- Episode no.: Season 9 Episode 1
- Directed by: Trey Parker
- Written by: Trey Parker
- Production code: 901
- Original air date: March 9, 2005

Episode chronology
| ← Previous "Woodland Critter Christmas" | Next → "Die Hippie, Die" |
- South Park season 9

= Mr. Garrison's Fancy New Vagina =

"Mr. Garrison's Fancy New Vagina" is the first episode in the ninth season of the American animated television series South Park. It first aired on Comedy Central in the United States on March 9, 2005. In the episode, Mr. Garrison undergoes sex reassignment surgery after feeling like he is a "woman trapped in a man's body". Garrison's operation inspires Kyle and Kyle’s father Gerald to undergo cosmetic surgery themselves, as Kyle becomes a tall African-American boy and Gerald fulfills his childhood dream of becoming a dolphin.
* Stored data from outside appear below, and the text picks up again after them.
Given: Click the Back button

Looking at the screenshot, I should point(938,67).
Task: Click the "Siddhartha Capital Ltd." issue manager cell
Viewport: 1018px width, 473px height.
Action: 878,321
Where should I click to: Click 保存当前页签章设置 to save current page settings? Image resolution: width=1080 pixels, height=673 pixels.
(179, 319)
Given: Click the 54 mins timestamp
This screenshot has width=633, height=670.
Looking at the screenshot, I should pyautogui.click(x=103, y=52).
Written and directed by series co-creator Trey Parker, the episode is rated TV-MA in the United States.

==Plot==
Seeing himself as a "woman trapped in a man's body", Mr. Garrison decides to have a sex reassignment operation, performed by Dr. Biber of the Trinidad Medical Center (accompanied by a video clip depicting an actual sex reassignment surgery). He is later introduced as "Mrs. Garrison" at a supermarket. Meanwhile, Kyle is trying out for the all-state basketball team. However, his performance against his African American competitors is unimpressive (by a physical standpoint, considering that he is too small compared to his taller competitors), and the coach and Cartman tell him that "Jews can't play basketball". This depresses Kyle, and while he walks home with Stan, Cartman, and Kenny, Mr. Garrison tells the boys of his surgery.

At dinner, Kyle asks his parents what a sex change is, and while explaining the term, his mother Sheila insists that cosmetic surgery is an important and legitimate aid for people whose physical appearance contrasts with their self-image. However, in applauding Mrs. Garrison's courage, she inadvertently implies that Kyle's own problems can be solved similarly. Stan accompanies Kyle to Trinidad to see about the situation, and Biber suggests that Kyle should undergo a "negroplasty" to make him African-American, which outrages his parents when Kyle explains his plight. His father Gerald travels to the Institute in order to confront Biber, who spots Gerald's dolphin shirt, appeals to his affinity for dolphins and convinces him to undergo "dolphinoplasty" through DNA mutations, surgically altering his appearance to resemble a dolphin's. At his home, Mr. Garrison asks Mr. Slave to take him to bed, but Mr. Slave, upset that he was never asked his feelings regarding the operation, refuses and breaks up with him.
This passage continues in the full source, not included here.